Paul, It has been one of the “things we’re sure we know” since the ’60s that our brains are highly structured and prepared to learn language. Whether that confidence extends to second languages, I’m not sure. We assume this ability to learn language(s?) with ease and competence is lost in the teens, presumably as brains trim down unused connections.
But whatever is going on with long-term wiring, it does seem like uninhibited modeling should make language acquisition easier – I’ve heard more than one adult say that they always speak much better French when they have a glasss of wine!
However, if it turns out that modeling and imitation are also developmental phases that fade in adolescence, the difficulty of learning a language would be increased by both changes – the wiring of adulthood would both inhibit imitation and make the language learning per se more difficult.

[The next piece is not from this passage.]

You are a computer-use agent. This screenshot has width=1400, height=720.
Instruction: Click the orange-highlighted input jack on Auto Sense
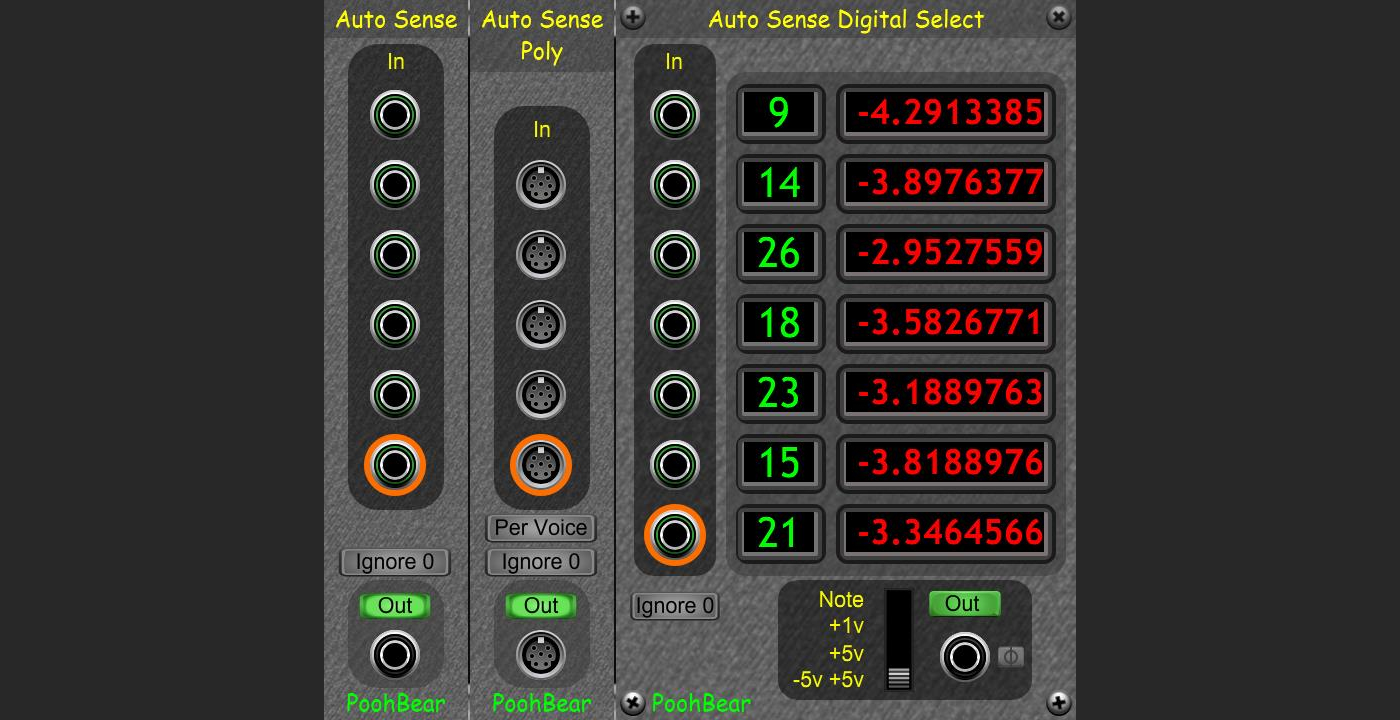[394, 464]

Andy, Agreed! I always remember the student from the École Poytechnique who said to me about math, “If you don’t understand it, it’s wrong.” His point was, that without the understanding, something would inevitably go wrong with the answer, probably when you most needed it.
I suspect that most math instruction in the U. S. suffers from “bad models” in more than one way:
* According to a hastily checked source, 69% of U. S. Math students are being taught by teachers who lack a major or certification in math. I know from my own experience that many teachers teach math essentially by rote because their own understanding of the process behind the algorithm is shaky. However good they are as teachers, how can they lead kids to an understanding of what they’re doing?
* Textbooks often feature brave prose about understanding. But they seem to a casual observer to be heavy on computational explanations, with interspersed “real-life examples,” which kids typically skip, and free of more than a passing explanation of the underlying logic of what is being done.
* Under the pressure of the accountability drummer, there’s no time to teach beyond what will be measured – on a multiple choice exam. And with loads and expectations the way they are, few teachers can spend time helping individual kids work to an understanding.
* Finally, as you note, the model is to blindly copy these inadequate models, not to think about what lies behind them.